Indicateur d’activité, de production, d’impact
Pour bien choisir, il faut distinguer trois niveaux. Un indicateur d’activité compte ce que vous faites (nombre d’ateliers animés). Un indicateur de production compte ce que cela produit directement (nombre de personnes formées). Un indicateur d’impact mesure le changement qui en découle (part de ces personnes dont la situation s’est améliorée).
Les deux premiers sont faciles à obtenir ; le troisième est le seul qui prouve l’impact.
Ce qu’un bon indicateur doit être
Relié à un changement réel
Il doit refléter une transformation chez le bénéficiaire, pas votre niveau d’effort. S’il monte alors que rien ne change pour personne, ce n’est pas un indicateur d’impact.
Honnête plutôt que flatteur
Un bon indicateur accepte de montrer aussi ce qui ne marche pas. Les indicateurs choisis uniquement parce qu’ils brillent sont des indicateurs de vanité.
Mesurable avec un avant et un après
Sans point de départ, un chiffre ne dit rien d’un changement. Un indicateur utile se compare dans le temps.
Peu nombreux
Mieux vaut un ou deux indicateurs justes que dix indicateurs approximatifs. La multiplication dilue l’attention et masque l’essentiel.
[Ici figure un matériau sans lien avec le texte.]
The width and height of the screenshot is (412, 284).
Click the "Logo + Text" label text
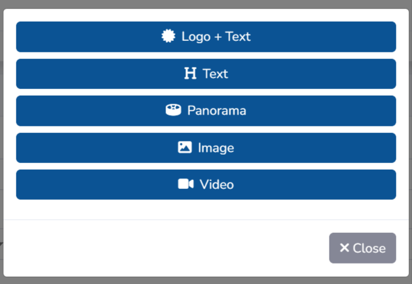pyautogui.click(x=216, y=37)
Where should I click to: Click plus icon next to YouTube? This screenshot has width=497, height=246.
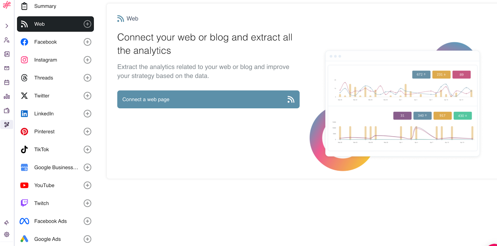click(88, 185)
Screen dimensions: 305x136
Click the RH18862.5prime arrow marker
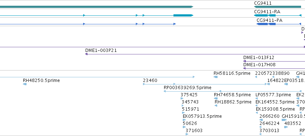(216, 106)
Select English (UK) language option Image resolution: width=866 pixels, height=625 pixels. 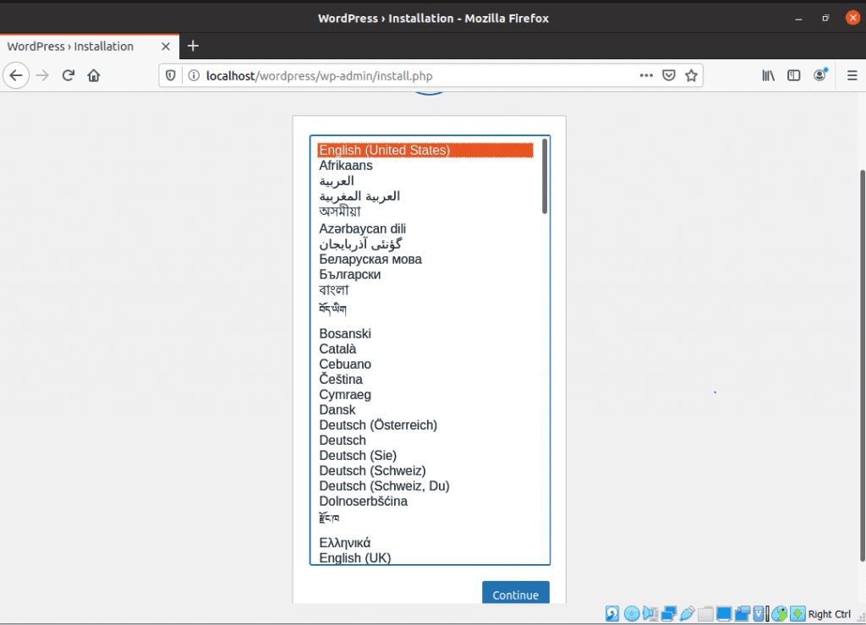pos(354,557)
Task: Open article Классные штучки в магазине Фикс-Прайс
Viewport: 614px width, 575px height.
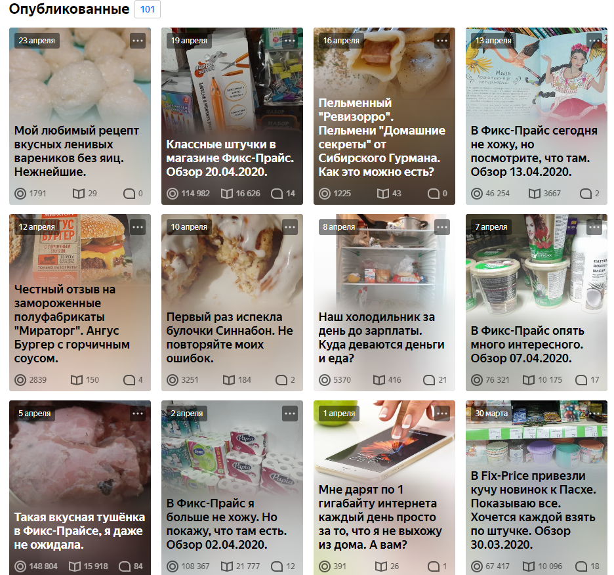Action: pyautogui.click(x=230, y=158)
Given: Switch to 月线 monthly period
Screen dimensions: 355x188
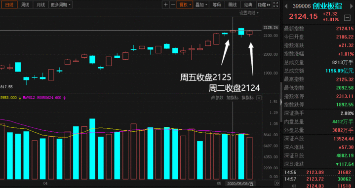Looking at the screenshot, I should [x=41, y=4].
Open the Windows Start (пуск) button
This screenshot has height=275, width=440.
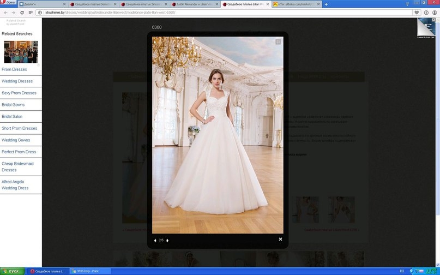pyautogui.click(x=12, y=271)
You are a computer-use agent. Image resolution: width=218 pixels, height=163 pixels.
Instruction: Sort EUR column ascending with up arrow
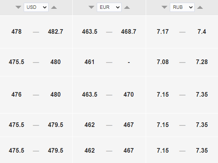coord(127,7)
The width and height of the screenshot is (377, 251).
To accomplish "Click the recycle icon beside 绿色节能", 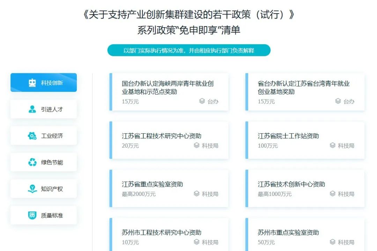I will tap(32, 162).
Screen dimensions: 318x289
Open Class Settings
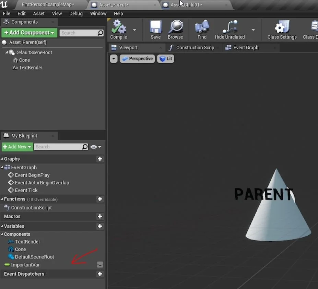(x=282, y=29)
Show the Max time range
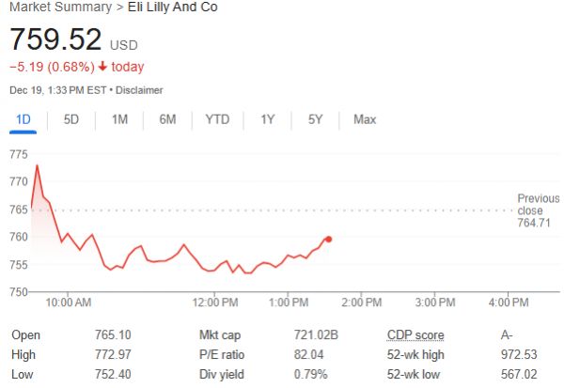The image size is (564, 388). point(365,119)
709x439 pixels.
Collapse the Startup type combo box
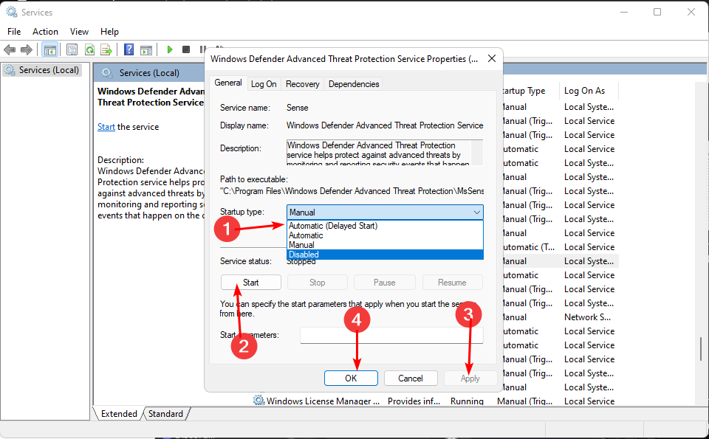(x=476, y=212)
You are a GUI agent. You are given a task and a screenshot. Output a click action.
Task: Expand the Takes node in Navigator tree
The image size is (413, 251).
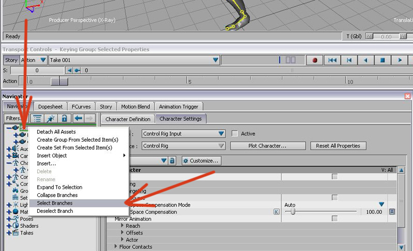[x=9, y=233]
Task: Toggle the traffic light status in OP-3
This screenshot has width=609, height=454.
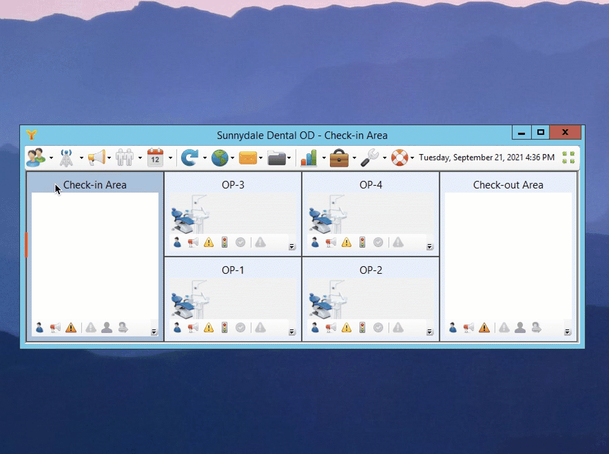Action: pyautogui.click(x=225, y=242)
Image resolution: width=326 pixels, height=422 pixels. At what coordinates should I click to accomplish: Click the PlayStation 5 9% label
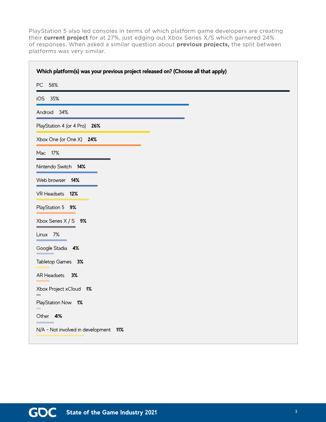point(56,208)
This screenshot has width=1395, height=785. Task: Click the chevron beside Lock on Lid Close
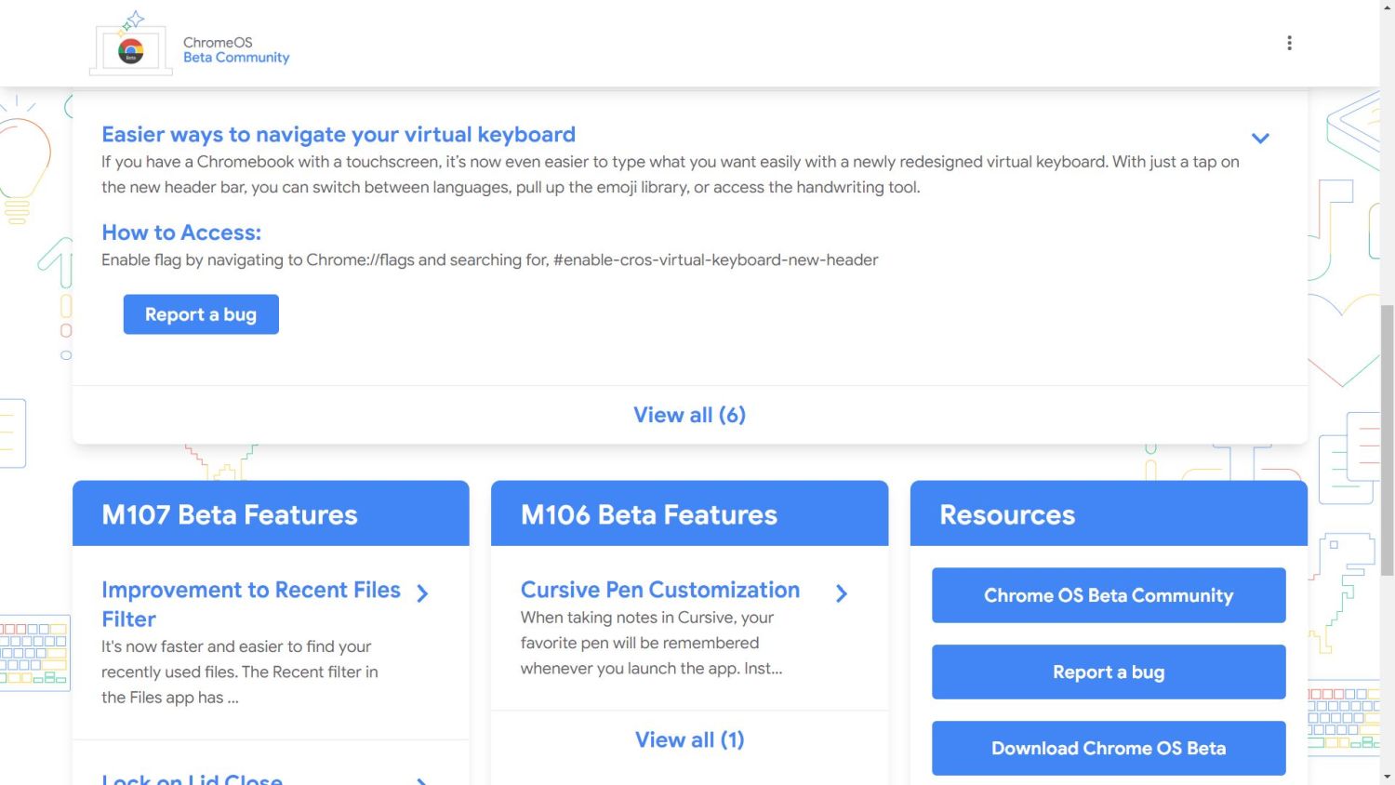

Ce que la mesure d’impact m’a appris
Au Miller Center for Social Entrepreneurship, j’ai développé des cadres de mesure et des plans de suivi et d’évaluation. La difficulté n’était jamais de trouver des chiffres — il y en a toujours — mais de choisir les rares qui reflètent vraiment un changement. Un bon indicateur est souvent plus modeste, et plus exigeant à obtenir, qu’un chiffre d’activité impressionnant.
Un exemple concret
Pour un programme d’aide à l’emploi : « nombre d’ateliers » est un indicateur d’activité ; « nombre de participants formés », un indicateur de production ; « part des participants ayant trouvé un emploi durable six mois après », un indicateur d’impact. Seul le dernier dit si le programme change réellement quelque chose.
Et ensuite ?
Choisir de bons indicateurs est une étape de la mesure d’impact, au cœur du quatrième pilier. Ces indicateurs découlent directement de la théorie du changement — elle dit quoi mesurer.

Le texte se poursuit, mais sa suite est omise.